La Iglesia nos dice que la liturgia (y la Misa es el punto culminante y el corazón de la liturgia) es la acción de Cristo, el sacerdote y Su Cuerpo, la Iglesia. Durante la celebración de la Misa, durante la Plegaria Eucarística, no sólo se hace Cristo presente, cuerpo y sangre, alma y divinidad, bajo la forma del pan y el vino, sino que la acción salvadora de Cristo, Su pasión, muerte y resurrección es nuevamente representada y ofrecida al Padre por el propio Cristo en la persona del sacerdote y de todos los allí presentes.
"Ésta es una gran verdad! Esta acción de Cristo, que nos trajo nuestra redención del pecado y muerte eterna, ofrecida una vez en el Calvario para todos, nuevamente se hace presente para nosotros aquí y ahora, en este tiempo y en este lugar para que podamos unirnos al ofrecimiento perfecto de Cristo y podamos participar en Su culto perfecto.
Lean cuidadosamente cualquiera de las Plegarias Eucarísticas. Verán que la oración se ofrece, no a Cristo sino al Padre: "Padre, eres verdaderamente santo..." ; "Padre, estas ofrendas Te las presentamos..." ; "Padre, te rogamos..." . Es un culto ofrecido al Padre por intercesión de Cristo tal como fue en el momento de Su pasión, muerte y resurrección, pero ahora es ofrecido por medio del sacerdote que actúa en la persona de Cristo y es, asimismo, ofrecida por todos nosotros, como parte del Cuerpo de Cristo, la Iglesia. Ésta es la acción del Cuerpo de Cristo, la Iglesia, en la Misa.
Cuando el sacerdote hace esta plegaria, él ora "te ofrecemos estos dones "; "te pedimos" ; "te ofrecemos" . Esa palabra "nosotros" significa que todas las personas bautizadas que se encuentran presentes en esta celebración Eucarística hacen este ofrecimiento en unión con Cristo, rezan esta plegaria en unión con Él y lo que es más importante todavía, no ofrecemos a Cristo solo, estamos llamados a ofrecernos a nosotros mismos, nuestras vidas, nuestros esfuerzos individuales, para crecer aún más como Cristo y nuestros esfuerzos como una comunidad de creyentes para propagar la Palabra de Dios y servir al pueblo de Dios, al Padre, en unión con Cristo, a través de las manos del sacerdote. Lo más maravilloso de todo es que, aunque nuestro ofrecimiento sea de por si imperfecto, junto con el ofrecimiento de Cristo, se torna en una alabanza y en una acción de gracias perfecta hacia el Padre.

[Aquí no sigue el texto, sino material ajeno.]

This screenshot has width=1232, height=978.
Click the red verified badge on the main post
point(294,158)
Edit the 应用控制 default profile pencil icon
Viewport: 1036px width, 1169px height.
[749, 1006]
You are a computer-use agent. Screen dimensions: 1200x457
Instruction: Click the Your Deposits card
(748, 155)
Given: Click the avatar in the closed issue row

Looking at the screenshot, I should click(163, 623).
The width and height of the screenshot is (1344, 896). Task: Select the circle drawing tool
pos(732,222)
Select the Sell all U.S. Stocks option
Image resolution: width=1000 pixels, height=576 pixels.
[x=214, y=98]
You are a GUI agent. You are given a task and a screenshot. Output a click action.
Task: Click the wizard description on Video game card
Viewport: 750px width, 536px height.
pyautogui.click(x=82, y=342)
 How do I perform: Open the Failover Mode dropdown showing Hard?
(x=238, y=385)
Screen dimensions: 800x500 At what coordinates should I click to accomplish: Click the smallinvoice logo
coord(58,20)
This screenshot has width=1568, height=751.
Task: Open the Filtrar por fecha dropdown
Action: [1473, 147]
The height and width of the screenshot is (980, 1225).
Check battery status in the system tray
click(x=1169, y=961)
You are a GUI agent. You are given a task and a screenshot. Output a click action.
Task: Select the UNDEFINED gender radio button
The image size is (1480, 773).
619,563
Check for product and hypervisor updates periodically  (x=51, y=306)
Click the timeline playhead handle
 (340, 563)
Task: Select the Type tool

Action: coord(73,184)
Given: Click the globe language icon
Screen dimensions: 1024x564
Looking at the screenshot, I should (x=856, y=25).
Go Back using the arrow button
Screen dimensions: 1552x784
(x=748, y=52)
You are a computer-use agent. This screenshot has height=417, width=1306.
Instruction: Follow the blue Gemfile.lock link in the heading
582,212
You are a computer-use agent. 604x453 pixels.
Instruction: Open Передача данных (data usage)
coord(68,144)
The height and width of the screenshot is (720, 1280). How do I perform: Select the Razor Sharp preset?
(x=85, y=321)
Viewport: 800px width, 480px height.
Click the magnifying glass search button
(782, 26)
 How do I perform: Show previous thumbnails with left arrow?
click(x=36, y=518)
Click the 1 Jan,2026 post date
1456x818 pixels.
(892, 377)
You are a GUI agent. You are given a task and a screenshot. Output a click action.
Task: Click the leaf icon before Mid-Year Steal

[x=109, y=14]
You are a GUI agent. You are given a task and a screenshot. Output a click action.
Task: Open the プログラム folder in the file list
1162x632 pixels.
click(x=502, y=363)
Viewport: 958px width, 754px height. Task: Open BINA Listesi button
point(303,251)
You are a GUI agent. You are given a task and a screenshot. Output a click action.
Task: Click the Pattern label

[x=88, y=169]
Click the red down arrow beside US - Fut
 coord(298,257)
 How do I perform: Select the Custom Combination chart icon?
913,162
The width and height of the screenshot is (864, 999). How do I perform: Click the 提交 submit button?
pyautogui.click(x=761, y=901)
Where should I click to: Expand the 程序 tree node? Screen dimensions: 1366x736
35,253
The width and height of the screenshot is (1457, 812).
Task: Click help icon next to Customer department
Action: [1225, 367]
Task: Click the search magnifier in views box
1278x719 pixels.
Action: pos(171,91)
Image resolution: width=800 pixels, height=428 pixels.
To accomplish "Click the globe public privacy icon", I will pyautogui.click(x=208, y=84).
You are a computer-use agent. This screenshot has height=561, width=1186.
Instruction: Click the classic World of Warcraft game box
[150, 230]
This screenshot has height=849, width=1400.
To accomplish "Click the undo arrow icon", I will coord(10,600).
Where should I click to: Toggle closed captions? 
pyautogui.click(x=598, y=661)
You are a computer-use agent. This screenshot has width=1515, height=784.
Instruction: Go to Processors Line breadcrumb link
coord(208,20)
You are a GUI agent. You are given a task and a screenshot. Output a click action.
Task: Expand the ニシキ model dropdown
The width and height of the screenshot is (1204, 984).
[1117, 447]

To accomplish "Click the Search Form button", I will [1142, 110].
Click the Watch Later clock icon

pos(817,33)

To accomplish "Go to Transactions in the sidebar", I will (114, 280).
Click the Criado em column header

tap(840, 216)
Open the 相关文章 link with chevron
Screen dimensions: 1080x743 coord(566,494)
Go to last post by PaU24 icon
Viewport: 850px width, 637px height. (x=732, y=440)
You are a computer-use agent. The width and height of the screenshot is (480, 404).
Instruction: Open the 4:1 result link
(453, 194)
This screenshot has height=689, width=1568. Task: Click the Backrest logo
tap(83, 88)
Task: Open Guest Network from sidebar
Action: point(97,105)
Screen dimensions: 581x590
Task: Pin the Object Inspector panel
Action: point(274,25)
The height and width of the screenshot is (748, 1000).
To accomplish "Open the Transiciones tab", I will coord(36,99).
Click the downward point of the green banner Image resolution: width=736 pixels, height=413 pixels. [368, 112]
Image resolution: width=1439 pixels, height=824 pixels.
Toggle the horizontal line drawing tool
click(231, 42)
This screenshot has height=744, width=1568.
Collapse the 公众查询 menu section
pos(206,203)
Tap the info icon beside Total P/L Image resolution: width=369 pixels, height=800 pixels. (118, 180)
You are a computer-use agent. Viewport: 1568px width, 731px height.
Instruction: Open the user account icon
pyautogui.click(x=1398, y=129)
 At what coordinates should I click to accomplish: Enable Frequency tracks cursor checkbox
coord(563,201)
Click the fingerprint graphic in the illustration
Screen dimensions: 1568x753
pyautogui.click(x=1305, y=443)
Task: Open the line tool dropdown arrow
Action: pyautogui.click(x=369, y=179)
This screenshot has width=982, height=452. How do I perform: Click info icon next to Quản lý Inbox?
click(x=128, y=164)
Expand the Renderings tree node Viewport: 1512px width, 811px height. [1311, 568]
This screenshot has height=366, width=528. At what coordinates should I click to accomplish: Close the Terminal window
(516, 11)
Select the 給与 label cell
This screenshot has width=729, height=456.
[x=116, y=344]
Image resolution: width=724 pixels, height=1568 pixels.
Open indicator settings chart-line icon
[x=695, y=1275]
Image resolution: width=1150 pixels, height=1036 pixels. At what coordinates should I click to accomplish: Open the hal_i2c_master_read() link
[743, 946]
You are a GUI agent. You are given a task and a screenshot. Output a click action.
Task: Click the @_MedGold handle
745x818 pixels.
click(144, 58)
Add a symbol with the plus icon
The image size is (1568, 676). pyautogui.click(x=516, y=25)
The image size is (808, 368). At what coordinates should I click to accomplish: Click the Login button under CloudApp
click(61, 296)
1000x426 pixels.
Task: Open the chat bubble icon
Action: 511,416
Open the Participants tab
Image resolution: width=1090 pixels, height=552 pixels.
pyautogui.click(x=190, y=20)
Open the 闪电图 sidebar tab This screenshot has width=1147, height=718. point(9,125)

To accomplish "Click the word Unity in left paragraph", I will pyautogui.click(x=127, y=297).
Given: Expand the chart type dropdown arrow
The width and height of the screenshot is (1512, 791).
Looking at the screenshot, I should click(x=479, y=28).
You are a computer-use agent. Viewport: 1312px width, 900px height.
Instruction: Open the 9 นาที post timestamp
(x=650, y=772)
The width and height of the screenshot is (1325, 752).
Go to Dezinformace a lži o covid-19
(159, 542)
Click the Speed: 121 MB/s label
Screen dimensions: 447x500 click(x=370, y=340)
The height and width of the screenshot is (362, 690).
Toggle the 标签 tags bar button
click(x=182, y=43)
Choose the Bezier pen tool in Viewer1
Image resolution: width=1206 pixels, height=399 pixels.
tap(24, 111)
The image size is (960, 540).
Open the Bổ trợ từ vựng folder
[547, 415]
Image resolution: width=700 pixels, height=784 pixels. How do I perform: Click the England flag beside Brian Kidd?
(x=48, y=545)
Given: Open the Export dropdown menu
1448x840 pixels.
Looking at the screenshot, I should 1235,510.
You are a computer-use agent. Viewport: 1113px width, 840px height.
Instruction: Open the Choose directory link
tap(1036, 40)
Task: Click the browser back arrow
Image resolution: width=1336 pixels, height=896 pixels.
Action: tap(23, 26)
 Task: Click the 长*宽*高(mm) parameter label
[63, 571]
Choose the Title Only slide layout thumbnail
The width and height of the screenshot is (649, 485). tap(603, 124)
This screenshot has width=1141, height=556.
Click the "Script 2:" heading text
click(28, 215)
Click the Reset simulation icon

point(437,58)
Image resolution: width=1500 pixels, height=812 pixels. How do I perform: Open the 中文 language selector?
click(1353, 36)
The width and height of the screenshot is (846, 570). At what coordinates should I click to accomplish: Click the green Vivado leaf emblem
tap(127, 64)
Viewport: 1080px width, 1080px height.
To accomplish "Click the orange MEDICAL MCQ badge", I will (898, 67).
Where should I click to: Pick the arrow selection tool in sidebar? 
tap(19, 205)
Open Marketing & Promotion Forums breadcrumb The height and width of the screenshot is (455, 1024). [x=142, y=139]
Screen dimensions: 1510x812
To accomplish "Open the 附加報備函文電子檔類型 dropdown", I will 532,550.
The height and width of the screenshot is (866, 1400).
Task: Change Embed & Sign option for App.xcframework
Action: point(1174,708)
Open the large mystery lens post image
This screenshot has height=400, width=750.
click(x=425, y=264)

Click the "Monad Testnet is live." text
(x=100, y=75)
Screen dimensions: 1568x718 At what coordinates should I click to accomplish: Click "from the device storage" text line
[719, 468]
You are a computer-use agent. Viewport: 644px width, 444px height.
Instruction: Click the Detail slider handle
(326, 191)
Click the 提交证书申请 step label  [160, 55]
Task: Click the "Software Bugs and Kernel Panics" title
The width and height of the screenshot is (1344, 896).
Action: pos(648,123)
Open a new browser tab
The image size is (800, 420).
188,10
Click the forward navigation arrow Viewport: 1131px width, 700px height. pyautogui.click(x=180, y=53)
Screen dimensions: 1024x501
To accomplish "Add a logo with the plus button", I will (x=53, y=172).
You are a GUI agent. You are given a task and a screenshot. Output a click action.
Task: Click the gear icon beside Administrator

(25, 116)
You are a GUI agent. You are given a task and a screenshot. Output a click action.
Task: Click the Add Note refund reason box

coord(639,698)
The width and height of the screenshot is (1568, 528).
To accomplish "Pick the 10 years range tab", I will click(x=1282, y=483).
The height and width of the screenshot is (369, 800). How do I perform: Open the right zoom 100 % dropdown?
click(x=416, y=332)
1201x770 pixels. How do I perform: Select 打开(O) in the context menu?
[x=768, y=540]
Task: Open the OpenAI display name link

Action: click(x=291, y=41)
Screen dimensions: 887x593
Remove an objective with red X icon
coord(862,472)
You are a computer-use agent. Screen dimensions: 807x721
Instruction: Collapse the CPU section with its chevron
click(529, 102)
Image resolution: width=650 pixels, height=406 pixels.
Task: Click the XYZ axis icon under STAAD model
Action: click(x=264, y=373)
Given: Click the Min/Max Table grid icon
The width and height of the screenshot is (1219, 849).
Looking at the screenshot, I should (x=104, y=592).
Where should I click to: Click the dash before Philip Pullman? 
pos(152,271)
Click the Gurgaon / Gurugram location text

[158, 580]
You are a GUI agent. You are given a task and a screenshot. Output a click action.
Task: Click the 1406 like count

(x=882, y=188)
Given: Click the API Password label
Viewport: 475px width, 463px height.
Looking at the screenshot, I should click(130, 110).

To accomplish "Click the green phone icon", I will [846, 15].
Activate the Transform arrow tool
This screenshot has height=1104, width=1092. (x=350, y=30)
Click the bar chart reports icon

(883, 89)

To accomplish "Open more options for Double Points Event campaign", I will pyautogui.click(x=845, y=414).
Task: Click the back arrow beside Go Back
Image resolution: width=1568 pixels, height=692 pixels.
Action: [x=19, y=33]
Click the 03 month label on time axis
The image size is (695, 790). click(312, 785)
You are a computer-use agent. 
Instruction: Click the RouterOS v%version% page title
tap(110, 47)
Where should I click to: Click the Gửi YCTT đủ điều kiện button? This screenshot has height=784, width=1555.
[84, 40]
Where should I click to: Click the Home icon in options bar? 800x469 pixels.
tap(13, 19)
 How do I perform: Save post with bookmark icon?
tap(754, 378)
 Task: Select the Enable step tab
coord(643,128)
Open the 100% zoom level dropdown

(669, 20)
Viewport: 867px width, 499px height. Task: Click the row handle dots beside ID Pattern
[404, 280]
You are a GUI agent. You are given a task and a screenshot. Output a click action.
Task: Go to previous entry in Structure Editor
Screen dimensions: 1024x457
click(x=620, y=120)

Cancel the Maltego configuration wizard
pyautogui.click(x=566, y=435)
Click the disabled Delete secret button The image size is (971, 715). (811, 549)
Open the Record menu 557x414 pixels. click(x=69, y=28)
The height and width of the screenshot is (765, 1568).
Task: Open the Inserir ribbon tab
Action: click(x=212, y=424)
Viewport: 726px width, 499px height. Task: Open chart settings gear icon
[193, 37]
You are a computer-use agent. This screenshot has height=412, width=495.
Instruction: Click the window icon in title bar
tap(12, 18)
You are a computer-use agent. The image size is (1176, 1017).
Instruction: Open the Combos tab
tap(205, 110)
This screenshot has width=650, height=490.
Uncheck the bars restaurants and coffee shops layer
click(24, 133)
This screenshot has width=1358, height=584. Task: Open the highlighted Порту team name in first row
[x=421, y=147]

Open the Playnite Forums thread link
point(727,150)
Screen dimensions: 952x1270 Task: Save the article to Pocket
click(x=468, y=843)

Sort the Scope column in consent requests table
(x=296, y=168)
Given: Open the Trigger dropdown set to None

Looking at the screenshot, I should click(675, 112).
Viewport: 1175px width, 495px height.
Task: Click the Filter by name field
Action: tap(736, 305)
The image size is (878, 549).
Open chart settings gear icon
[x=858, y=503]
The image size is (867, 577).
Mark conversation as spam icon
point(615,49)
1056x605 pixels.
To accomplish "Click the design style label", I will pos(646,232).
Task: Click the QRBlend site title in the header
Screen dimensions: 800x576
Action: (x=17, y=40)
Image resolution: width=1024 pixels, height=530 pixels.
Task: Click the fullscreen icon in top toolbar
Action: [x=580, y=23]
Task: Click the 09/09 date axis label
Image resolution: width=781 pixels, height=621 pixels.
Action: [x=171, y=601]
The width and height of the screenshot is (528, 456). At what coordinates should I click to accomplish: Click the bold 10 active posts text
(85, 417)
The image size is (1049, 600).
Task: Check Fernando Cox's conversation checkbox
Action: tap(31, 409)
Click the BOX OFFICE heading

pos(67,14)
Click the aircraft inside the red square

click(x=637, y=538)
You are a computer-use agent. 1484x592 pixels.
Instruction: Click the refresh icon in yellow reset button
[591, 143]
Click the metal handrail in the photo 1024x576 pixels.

Entonces, durante la Plegaria Eucarística en la Misa, tenemos que hacer más que anticipar el momento de la consagración, y permanecer allí mientras continúa la oración del sacerdote. Momentos previos a la consagración, nos unimos en la oración de alabanza y acción de gracias al Padre, conocida como el Prefacio, y afirmamos esa alabanza y esa acción de gracias en el momento de cantar el Santo. Después de la consagración, nos unimos todos en la Aclamación Memorial que proclama nuestra fe común en la presencia real de Cristo y expresa nuestra gratitud a Cristo por Su maravilloso regalo de salvación. Sin embargo, nuestra plegaria luego cambia y somos invitados a ofrecer a Cristo y a nosotros, con Cristo, al Padre" " Te ofrecemos, Padre, este sacrificio vivo y santo..." y a orar junto con el sacerdote, nosotros que, alimentados por Su Cuerpo y Su Sangre, seamos colmados del el Espíritu Santo y seamos un solo cuerpo, un solo espíritu en Cristo ; luego unimos nuestras plegarias con las de la Santa María Virgen y todos los santos por nuestro Santo Padre, el Papa, nuestros obispos y el clero y todo el pueblo de Dios, vivos y difuntos. Al concluir la Plegaria Eucarística, el sacerdote resume todo lo ocurrido previamente: Por Cristo, con Él (Cristo) y en Él (Cristo) a Tí Dios Padre Omnipotente, en unidad del Espíritu Santo, todo honor y toda gloria, por los siglos de los siglos y nosotros, contando con el privilegio de hacer nuestro propio ofrecimiento, con y en Cristo, respondemos con la aclamación más importante de la Misa, que es el gran AMÉN y por el cual profesamos que la acción de Cristo es también nuestra acción.